Data for locating text and elements

============================================================

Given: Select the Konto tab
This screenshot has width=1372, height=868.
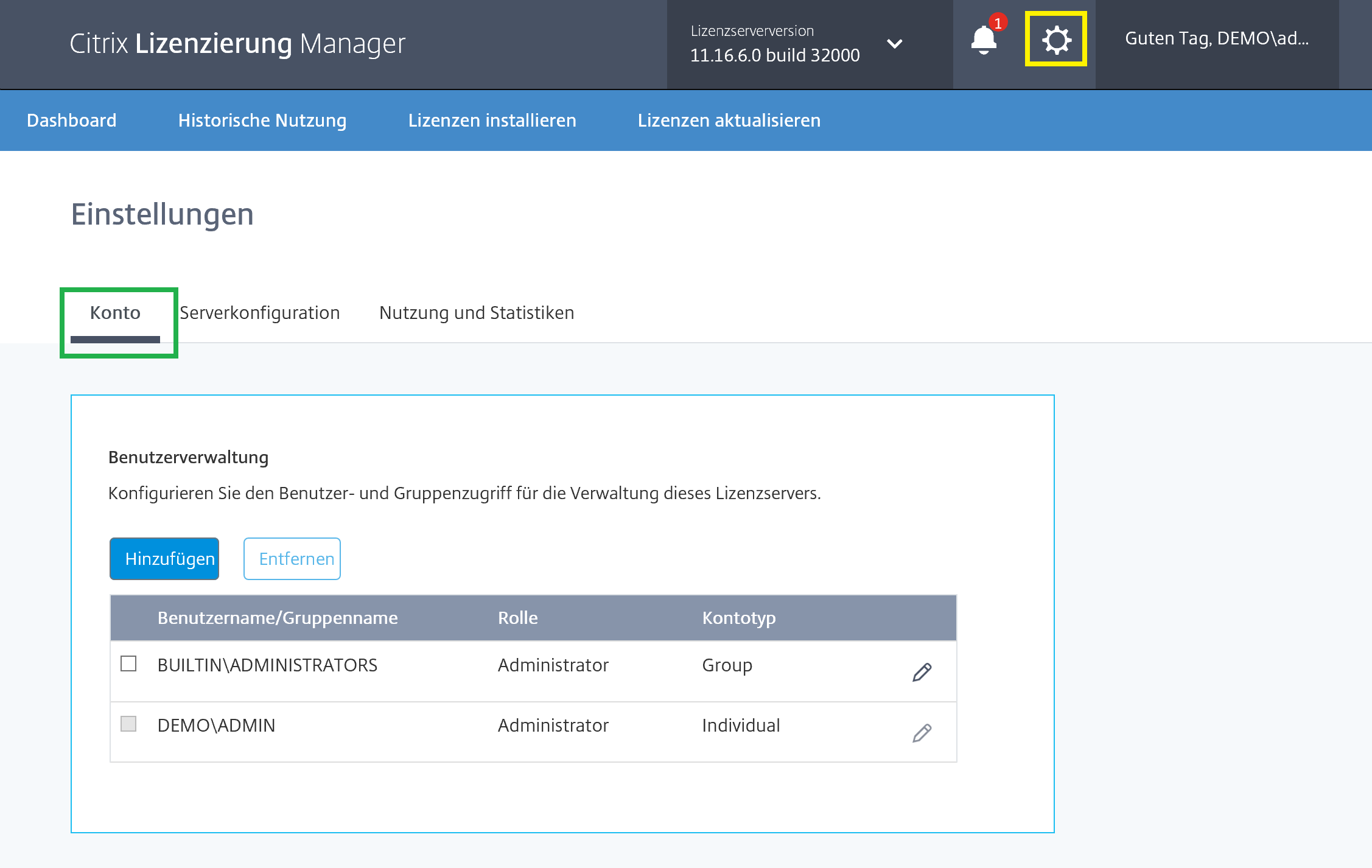Looking at the screenshot, I should 115,313.
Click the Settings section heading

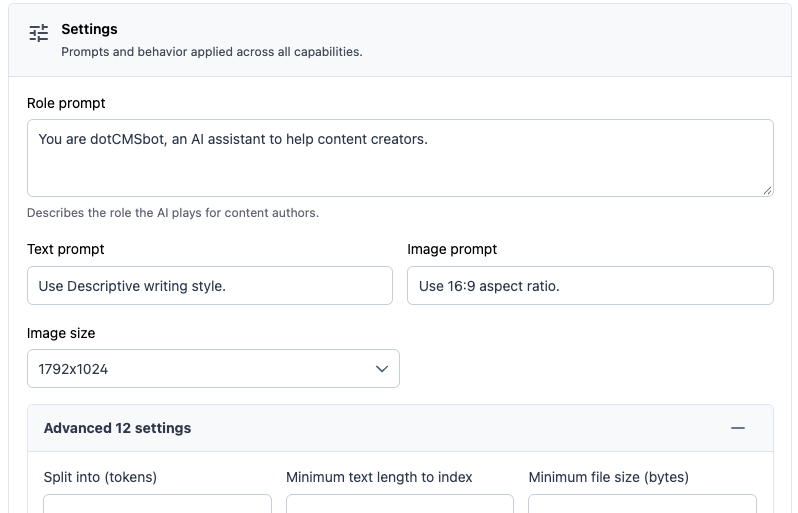tap(89, 29)
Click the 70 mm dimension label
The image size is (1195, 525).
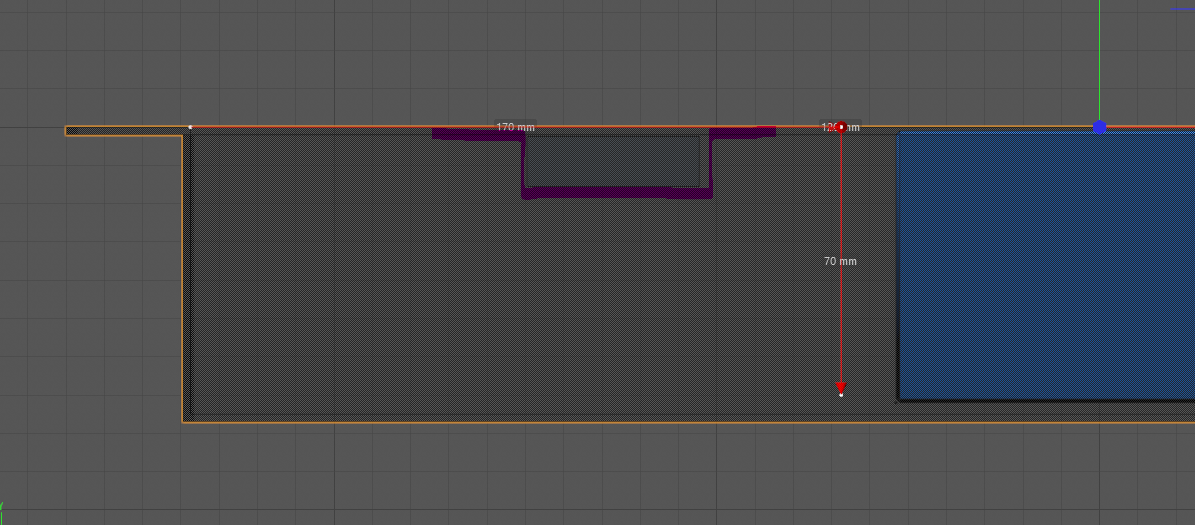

============================================================

Please swap "Click" for "Press" throughout the data above and give it again, keeping everything else the same and leaving out the pictures.

Given: Select the Konto tab
This screenshot has width=1372, height=868.
Looking at the screenshot, I should 115,313.
Press the Settings section heading

tap(89, 29)
Press the 70 mm dimension label
The image size is (1195, 525).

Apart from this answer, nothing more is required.